Marcelle Pengué a dit…

J'ai pris ce livre lors de l'anniversaire des un an des rencontres littéraires.
Je l'ai dévoré en une semaine. J'ai beaucoup aimé, j'ai ri et aussi réfléchi même si je l'ai parfois trouvé "cru" dans ses propos.
On m'a conseillé Le Clan Boboto et j'ai hâte de le lire.
Quoiqu'il en soit chapeau à son auteur.
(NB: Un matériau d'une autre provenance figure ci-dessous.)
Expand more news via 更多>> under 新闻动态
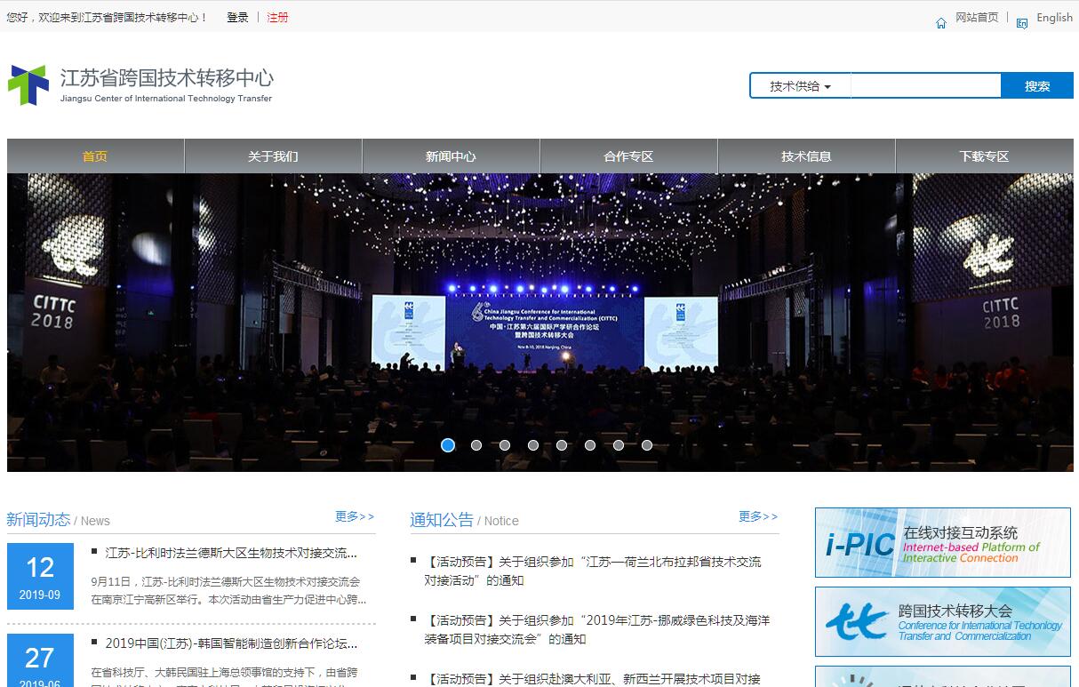 [355, 516]
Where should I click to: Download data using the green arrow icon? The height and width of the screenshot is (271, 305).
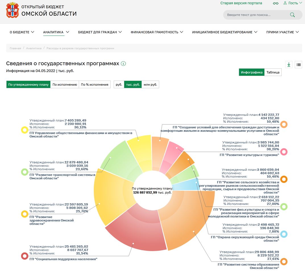pyautogui.click(x=289, y=65)
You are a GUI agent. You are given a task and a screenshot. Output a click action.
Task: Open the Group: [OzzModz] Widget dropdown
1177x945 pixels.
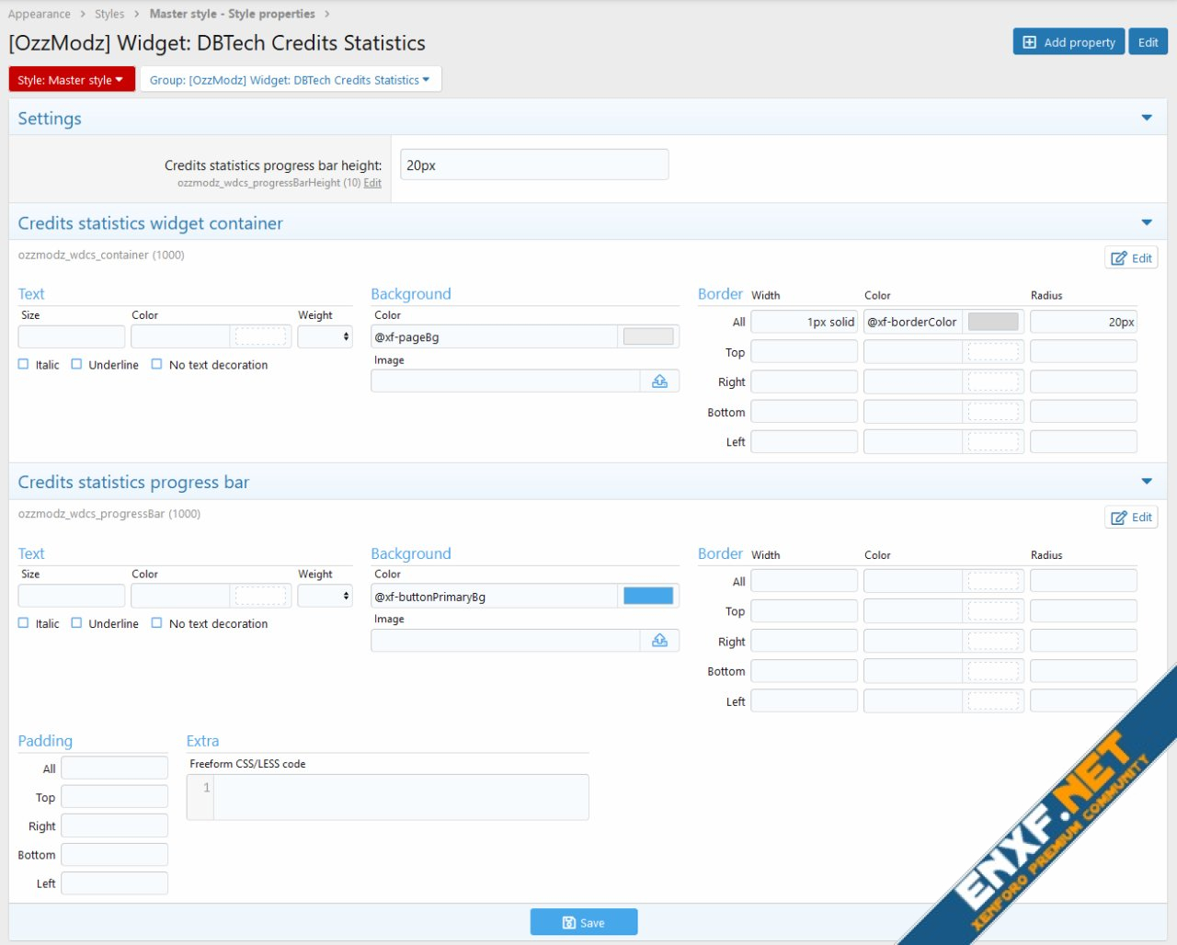[x=290, y=80]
J'ai aimé le concept.

Liss a dit…

Merci de ton message, Marcelle, tu as fais une très bonne acquisition en te procurant Votre Message n'a pas été envoyé et avec Le clan Boboto, tout ce qu'on peut déplorer en lisant Joss, c'est que les éditeurs passent souvent à côté de richesses dont il ne se doute, puisqu'ils misent beaucoup plus sur les auteurs qui font vendre, c'est-à-dire qui sont médiatisés, c'est pourquoi les rencontres "Palabres autour des arts" ont décidé de se charger de cette médiatisation, même si elle n'est pas à une échelle nationale (nous n'avons pas de télé ni de radio, mais c'est déjà ça ! Au plaisir de te compter encore parmi nous la prochaine fois !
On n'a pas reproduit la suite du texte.